Win xp/7 dual boot screw up

pbeadle

Distinguished
Oct 23, 2009
5
0
18,510
I had my primary HD setup with winxp and installed win7 on my secondary HD. Now that I've removed my secondary HD I still have an annoying dual boot message at every startup where I must select "previous version of windows". I thought I could simply resolve this by running the recovery disk and using fixboot, fixmbr. However now I'm left with a bootup error NTLDR not found. If I plug the drive into another machine it shows as a useless 1.5mb FAT partition with some random filenames on it. If I try to run windows repair it asks to reformat the drive.

Any ideas?
 

sub mesa

Distinguished
You could have simply resolved the issue by editing boot.ini file in the root of your system drive, which is a text file which you can edit to change the boot menu, and also configure it to wait only 1 second for example before booting the default windows.

But.. you didn't so let's try to resolve your issue..

You say you had 2 disks, and installed Windows 7 on the second disk, but the primary disk contains WinXP and you connected only the WinXP disk right now. You should not see a FAT partition; i assume you did not create that by itself. Could you give me a listing of your current partition?

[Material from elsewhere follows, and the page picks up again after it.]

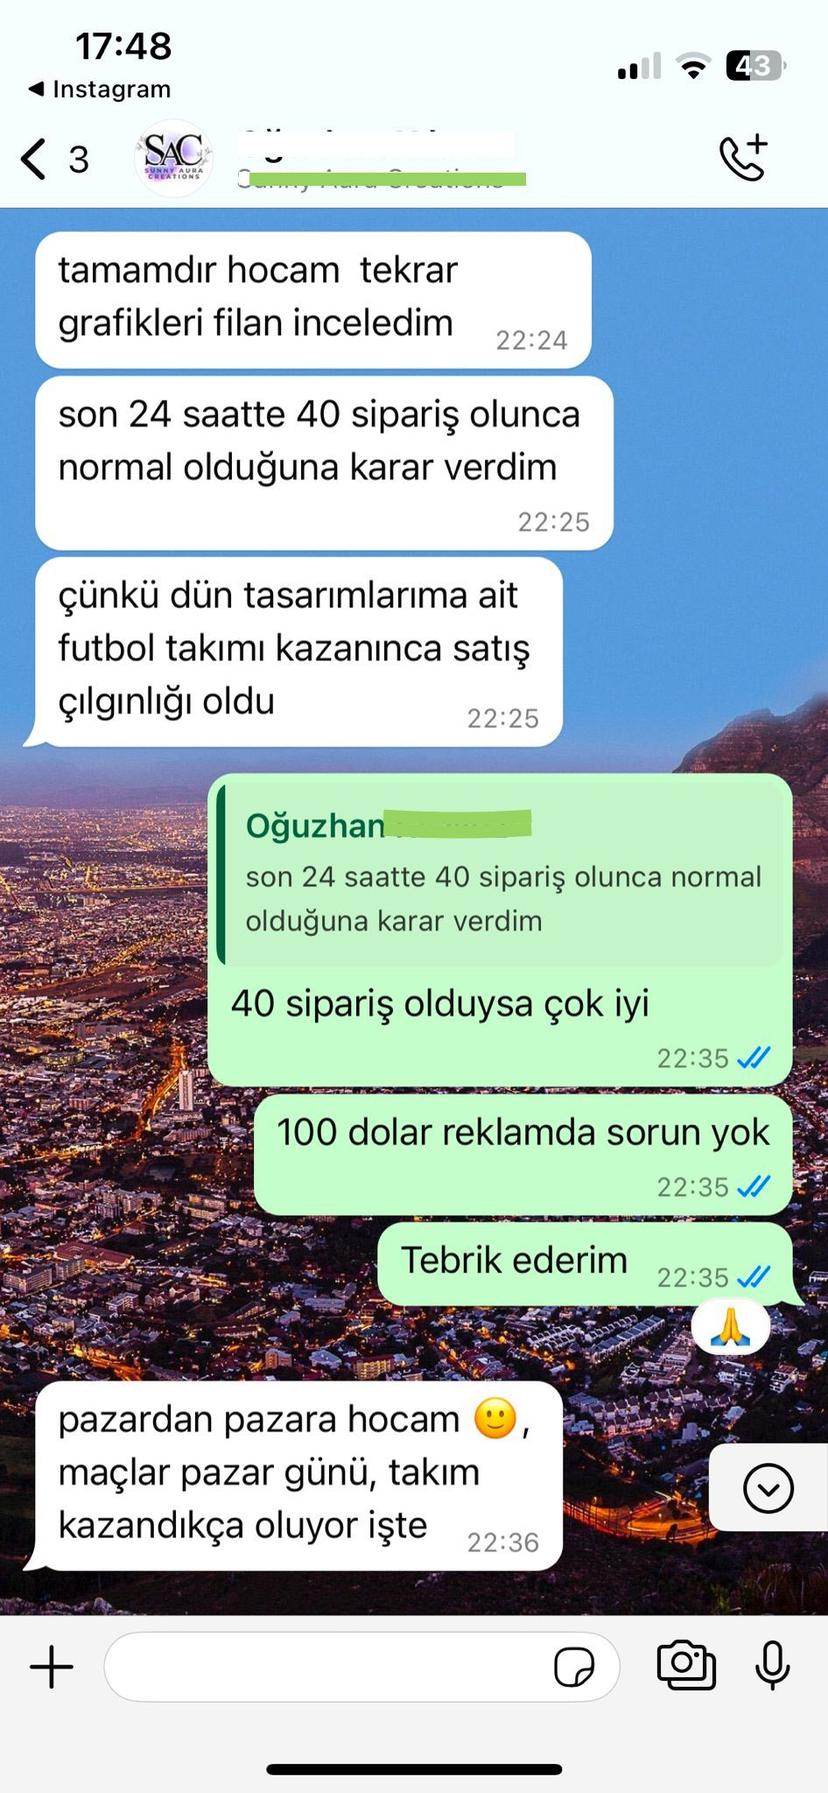
Task: Tap the praying hands reaction emoji
Action: [x=731, y=1328]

If possible, a great tool to fix these issues is a Linux livecd, for example any Ubuntu cd will do and allows you to boot and check your disk, mount it, and correct errors. For example, with the command "fdisk -l /dev/sda" you will get the output of the partition tables on your first harddisk. There should also be a graphical partition editor called GParted, which resides in System -> Administration -> Partition Editor. This can be used while booted from the livecd, without any change to your computer.
 

pbeadle

Distinguished
Oct 23, 2009
5
0
18,510
I connected the winxp drive up to my ubuntu box as a secondary drive. With the fdisk command I get the following output for this secondary drive:
Disk /dev/sdb: 250.0 GB, 250000000000 bytes
255 heads, 63 sectors/track, 30394 cylinders
Units = cylinders of 16065 * 512 = 8225280 bytes
Disk identifier: 0x00000081

Device Boot Start End Blocks Id System
/dev/sdb1 2 30393 244123740 f W95 Ext'd (LBA)
/dev/sdb5 2 30393 244123708+ 7 HPFS/NTFS

Under System -> Administration -> I do not actually have 'Partition Editor'
 

sub mesa

Distinguished
FAT16 are you sure? This seems to contradict with the fdisk output you gave me. If the drive is really /dev/sdb (the second SCSI/SATA harddrive) it shows you have a NTFS partition there called /dev/sdb5. You may even try to mount it, to see if you can access the partition. I do recommend you mount it read-only, for example with:

sudo mkdir /mnt/ntfs
sudo mount -t ntfs -o ro /dev/sdb5 /mnt/ntfs

The -o ro will let it mount read-only, meaning it won't change a single byte on the filesystem so it can't damage anything (though rare).

What is your highest priority by the way, getting the data currently on the NTFS partition back, or just getting a working windows installation? If you don't need the data, just re-install windows on the drive. If you do need the data, perhaps you can mount it using Ubuntu and then copy all the contents over the network to another drive, or external drive.

Its possible the FAT16 parition is the small system partition created by Windows 7, it should be 100.0MB large in that case. Could you post a screenshot of the Gparted partition editor maybe? Pressing the print-screen button on your keyboard should let you create a .jpg to upload (to imageshack.us for example).